Amazon India had reported a loss of Rs 321 crore on sales of Rs 169 crore during FY14, as revealed in a filing with the Registrar of Companies (RoC) on Saturday. An Amazon spokesperson declined to comment on the development.
Mint and The Economic Times first reported this on Monday.
Bulk of Amazon India’s losses were accounted for by advertising and sales promotion (discounts offered on products), clocking in at Rs 744 crore and Rs 662 crore, respectively. The company, despite starting its India operations only in June 2013, is already posting bigger losses than homegrown rival Snapdeal. While it’s hard to ascertain the exact revenue and loss figures of any of the large e-tailers in the country as they’ve set up complex holding structures, Flipkart’s losses during FY15 were to the tune of Rs 2,000 crore, while Snapdeal reported losses of nearly Rs 1,330 crore. Amazon, which is scrounging for market share in the country, has the lowest sales among the three players.
Flipkart, Snapdeal and Amazon are estimated to control 80 per cent of India’s e-commerce market, was valued at $12 billion in 2015.
The battle to dominate the market, which is pegged to touch $100 billion by 2020, has forced the three companies to heavily undercut costs of products to attract more customers. Investors have pumped billions of dollars into these companies to keep them ahead of rivals.
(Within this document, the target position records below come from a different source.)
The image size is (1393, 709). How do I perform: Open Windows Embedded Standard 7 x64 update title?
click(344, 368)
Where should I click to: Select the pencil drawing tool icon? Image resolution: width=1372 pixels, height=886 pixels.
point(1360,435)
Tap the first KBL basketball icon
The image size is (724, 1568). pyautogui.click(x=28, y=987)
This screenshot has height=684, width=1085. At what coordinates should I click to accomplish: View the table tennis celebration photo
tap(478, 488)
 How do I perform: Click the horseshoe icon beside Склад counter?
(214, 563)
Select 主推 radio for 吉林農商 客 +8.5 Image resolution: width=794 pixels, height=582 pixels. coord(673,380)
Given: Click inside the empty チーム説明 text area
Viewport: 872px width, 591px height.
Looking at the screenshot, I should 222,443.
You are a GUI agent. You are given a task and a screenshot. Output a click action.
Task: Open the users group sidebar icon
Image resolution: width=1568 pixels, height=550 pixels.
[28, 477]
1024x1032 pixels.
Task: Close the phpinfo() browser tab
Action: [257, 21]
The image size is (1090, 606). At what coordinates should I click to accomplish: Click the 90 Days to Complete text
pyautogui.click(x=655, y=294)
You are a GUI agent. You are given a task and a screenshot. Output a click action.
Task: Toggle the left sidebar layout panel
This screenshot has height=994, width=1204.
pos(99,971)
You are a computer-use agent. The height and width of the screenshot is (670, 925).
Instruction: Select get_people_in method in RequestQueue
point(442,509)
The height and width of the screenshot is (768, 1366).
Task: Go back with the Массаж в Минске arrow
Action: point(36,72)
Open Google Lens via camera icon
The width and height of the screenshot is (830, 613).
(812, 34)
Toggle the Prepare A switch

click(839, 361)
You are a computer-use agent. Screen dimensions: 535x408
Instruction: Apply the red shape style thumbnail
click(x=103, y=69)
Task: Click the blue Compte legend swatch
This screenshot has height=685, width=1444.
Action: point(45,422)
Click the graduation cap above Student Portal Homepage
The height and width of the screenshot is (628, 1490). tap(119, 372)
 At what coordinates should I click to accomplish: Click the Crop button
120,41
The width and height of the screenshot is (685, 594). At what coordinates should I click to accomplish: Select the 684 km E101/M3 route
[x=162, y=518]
In December 2015, Amazon.com infused Rs 1,696 crore into its India unit as part of its planned $2 billion (Rs 13,500 crore) investment. The investment, which was reported on Saturday, makes Amazon’s total investment in India Rs 5,699 crore since July 2014.
The trend of heavy spending by Indian e-commerce firms on advertising and deep discounting has, however, drawn the ire of many investors. Nikesh Arora, vice-chairman of investment firm SoftBank, which backs Snapdeal, said in a public interaction at the Startup India event on January 16 that there could be a shift in strategy this year, where e-commerce firms compete for market share on value rather than by offering bigger discounts.